CLEVELAND, Ohio — Even from the outside you can tell there is something unique about Larder Delicatessen and Bakery in Ohio City. The handmade sign reading, ‘Est. 2018’, and the 125-old historic firehouse turned restaurant are early signs that the place is not your typical deli.
A blender buzzes in the background, pastrami is sliced and chicken bubbles in the fryer during the weekday lunch service. Larder co-owner and Chef Jeremy Umansky and his team of uniquely-talented chefs and bakers turn out inventive Eastern European-inspired sandwiches, pastries and cured meats.
“Braise it and then cut it thick just like a thick-cut bacon,” said Kenny Scott, co-owner and chef, as he cut and wraps a sandwich.
The restaurant’s list of awards from local and national food critics seems to perpetually grow. This year, Larder, 1455 W. 29th St., was named a semifinalist for ‘Best New Restaurant’ by the James Beard Foundation and recognized as one of America’s best Jewish delis by Food & Wine Magazine.

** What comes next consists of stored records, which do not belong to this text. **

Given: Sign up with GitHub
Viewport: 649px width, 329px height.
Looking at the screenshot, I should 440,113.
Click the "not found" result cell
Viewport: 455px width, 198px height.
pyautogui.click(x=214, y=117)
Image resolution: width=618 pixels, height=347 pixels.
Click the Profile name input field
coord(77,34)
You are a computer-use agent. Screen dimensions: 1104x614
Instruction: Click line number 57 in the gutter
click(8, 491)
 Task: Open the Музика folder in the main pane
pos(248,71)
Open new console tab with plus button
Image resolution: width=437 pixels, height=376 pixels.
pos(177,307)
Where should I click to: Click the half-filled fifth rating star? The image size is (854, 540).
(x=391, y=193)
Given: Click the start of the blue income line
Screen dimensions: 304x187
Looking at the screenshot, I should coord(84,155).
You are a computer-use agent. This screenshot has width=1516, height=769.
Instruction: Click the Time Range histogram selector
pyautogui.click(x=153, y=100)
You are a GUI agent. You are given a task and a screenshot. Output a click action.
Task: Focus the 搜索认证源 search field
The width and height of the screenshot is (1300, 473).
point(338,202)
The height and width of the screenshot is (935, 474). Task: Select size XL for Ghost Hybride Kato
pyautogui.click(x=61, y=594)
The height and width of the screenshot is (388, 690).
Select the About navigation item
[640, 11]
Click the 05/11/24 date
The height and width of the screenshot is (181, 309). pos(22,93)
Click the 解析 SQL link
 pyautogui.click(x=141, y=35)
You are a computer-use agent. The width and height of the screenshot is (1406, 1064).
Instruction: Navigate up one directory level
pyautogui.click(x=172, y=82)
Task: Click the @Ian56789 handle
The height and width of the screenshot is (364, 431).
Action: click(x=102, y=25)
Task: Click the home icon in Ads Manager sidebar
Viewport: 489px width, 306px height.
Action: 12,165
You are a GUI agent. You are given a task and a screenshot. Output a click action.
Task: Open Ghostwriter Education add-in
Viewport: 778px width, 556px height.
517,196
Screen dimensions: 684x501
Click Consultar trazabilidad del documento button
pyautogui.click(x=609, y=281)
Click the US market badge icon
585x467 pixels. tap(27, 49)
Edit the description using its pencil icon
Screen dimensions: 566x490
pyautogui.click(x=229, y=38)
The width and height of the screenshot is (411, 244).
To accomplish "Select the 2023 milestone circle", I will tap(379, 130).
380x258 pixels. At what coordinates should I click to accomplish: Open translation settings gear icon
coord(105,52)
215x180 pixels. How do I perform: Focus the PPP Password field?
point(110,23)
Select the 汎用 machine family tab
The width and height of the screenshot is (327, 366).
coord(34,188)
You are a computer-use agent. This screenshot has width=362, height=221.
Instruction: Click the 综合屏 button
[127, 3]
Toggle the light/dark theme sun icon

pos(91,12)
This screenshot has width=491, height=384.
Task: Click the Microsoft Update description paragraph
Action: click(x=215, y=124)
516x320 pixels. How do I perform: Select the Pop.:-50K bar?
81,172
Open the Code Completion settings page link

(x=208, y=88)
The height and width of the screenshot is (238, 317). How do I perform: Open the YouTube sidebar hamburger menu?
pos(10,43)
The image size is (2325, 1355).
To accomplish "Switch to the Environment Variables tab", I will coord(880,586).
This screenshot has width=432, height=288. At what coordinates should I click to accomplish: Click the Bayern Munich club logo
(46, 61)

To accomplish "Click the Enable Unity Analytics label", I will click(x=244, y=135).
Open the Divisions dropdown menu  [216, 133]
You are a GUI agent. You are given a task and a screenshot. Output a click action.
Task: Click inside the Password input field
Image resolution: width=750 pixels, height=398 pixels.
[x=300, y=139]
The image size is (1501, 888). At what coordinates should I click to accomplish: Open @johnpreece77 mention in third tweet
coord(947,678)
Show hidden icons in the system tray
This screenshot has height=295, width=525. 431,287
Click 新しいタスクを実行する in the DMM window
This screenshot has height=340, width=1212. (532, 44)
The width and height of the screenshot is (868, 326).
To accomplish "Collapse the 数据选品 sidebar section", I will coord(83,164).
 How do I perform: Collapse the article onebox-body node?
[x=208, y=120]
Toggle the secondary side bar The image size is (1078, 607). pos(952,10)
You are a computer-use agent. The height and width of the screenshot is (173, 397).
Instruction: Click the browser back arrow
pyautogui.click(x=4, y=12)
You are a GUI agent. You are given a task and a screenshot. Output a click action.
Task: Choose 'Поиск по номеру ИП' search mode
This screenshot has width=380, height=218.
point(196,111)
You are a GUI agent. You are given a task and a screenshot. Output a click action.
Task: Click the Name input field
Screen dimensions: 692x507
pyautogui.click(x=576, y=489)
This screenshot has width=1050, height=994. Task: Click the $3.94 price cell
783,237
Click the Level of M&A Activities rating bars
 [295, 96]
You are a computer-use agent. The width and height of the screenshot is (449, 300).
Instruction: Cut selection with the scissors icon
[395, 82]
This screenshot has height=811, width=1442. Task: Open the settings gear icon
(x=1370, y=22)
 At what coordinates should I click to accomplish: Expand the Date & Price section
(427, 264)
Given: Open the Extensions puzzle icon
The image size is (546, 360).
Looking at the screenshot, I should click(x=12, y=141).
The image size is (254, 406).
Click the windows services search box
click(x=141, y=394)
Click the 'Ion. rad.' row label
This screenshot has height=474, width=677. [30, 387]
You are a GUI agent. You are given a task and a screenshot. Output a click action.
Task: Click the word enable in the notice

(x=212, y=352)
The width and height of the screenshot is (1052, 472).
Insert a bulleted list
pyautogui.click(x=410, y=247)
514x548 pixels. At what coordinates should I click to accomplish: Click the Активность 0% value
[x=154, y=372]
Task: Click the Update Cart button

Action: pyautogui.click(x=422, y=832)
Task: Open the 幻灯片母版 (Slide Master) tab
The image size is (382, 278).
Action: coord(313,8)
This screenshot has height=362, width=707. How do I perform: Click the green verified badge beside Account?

In just the one year that Larder has been open, it has quickly become a local favorite, voted Best New Restaurant and Best Deli in the Cleveland Scene readers’ poll.
But possibly more important than crafting the perfect mouth-watering fried chicken is Umansky’s personal commitment to defending the environment against invasive species.
“I’m in my -30s, when I’m in my mid-50s do I want to hear from my daughter, hey, someone could have done something about this, why didn’t it happen?” He said.
Japanese knotweed is a nasty invasive plant destroying the local ecosystem. It is a known problem all across Northeast Ohio even in Cuyahoga Valley National Park and is reported to have contributed to the collapse of the hillside at Irishtown Bend in Cleveland.
Umansky sees his restaurant as part of the solution.
“We take the knotweed, some of those trimmings, and we pack it on sugar,” he explained.
You may find knotweed used similarly to rhubarb in pastries like scones, pies and pop tarts at Larder.
Many of the invasives on Larder’s menu grow right outside its doors in the Hingetown neighborhood of Ohio City. They are also likely in many other neighborhoods around Northeast Ohio, but you do need a professional or expert to tell you which ones are safe to eat and how to identify them.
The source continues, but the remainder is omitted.